High School Guidance Counselor
Job Title: Guidance Counselor High School
Type of Company: I work for an urban school district in southeastern Massachusetts.
Education: BA, Sociology, Boston College •• Masters of Social Work, Boston College •• Head of Guidance certification, Bridgewater State College (Bridgewater, MA)
Previous Experience: I worked as a specialized foster parent coordinator for two years and then as a guidance counselor in an elementary school. I also did counseling at a local community center.
Job Tasks: As a high school guidance counselor, my main job is to keep kids in school and see that they graduate in four years. With the seniors, a main focus is seeing them through the college application process. We start with a group meeting at the end of their junior year and resume with 1:1 counseling sessions in the fall. With the junior class, we begin to look at colleges, but also make sure they are taking the appropriate courses. Colleges like to see rigorous course selections. The sophomore class focuses on passing the state graduation test. We make sure that they have taken the necessary prep courses and that they're prepared to pass the MCAS test (a statewide assessment of educational ability and progress). With the freshman class, it is important to help with the transition from middle school to high school. Along with these class expectations, we are there to make sure that the student as a whole is cared for. Outside therapy referrals, contact with local service agencies, homeless issues, are just a few examples of other things that you may face as a high school guidance counselor.
It is important to understand that you are the person responsible for all aspects of a student's four years. You play an integral part in course selection and steering them in the right direction for the right colleges, making sure that they have signed up for the SAT test and that applications are sent in on time.
Best and Worst Parts of the Job: The best part of the job is the connection you make with the students. It is rewarding and challenging. Some students are there to make the best use of their time and to do well in school; while others are there to have a good time and seem not to care about their studies. The rewarding part is to see that the "difficult" students make it through and that the "focused" students get into the college of their choice.
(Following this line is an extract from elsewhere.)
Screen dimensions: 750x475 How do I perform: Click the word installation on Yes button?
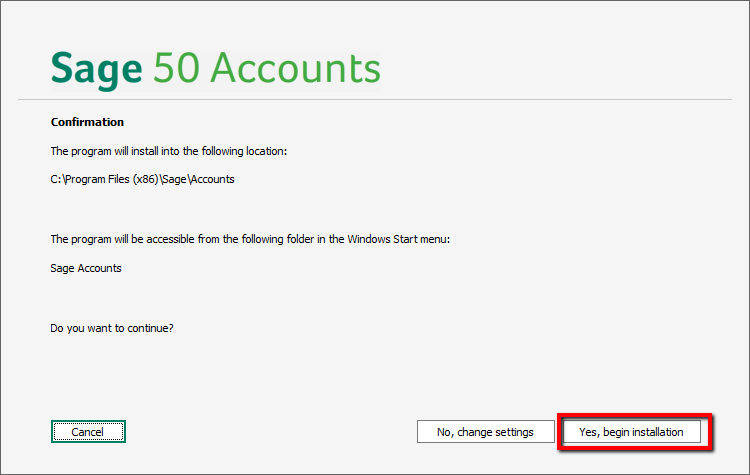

The most difficult part of the job is the fact that you are working with teenagers. It can be difficult to balance the drama they bring into your office and help them re-focus on what the priority needs to be. Another difficult part is dealing with the wishes of the administration. There will be times when you are asked to do things that you may not fully agree with.
Job Tips: While preparing to be a guidance counselor, remember that your life experiences shape how you view situations and that the person you are dealing with may not see things the same way. When in college, take as many classes as you can about data collection. Everything is data-driven in a school system and the more knowledgeable you are about this, the better off you will be. In most situations, guidance counselors are the primary communicator between parents, teachers and other folks involved in a student's life. You must be a great communicator and a team player.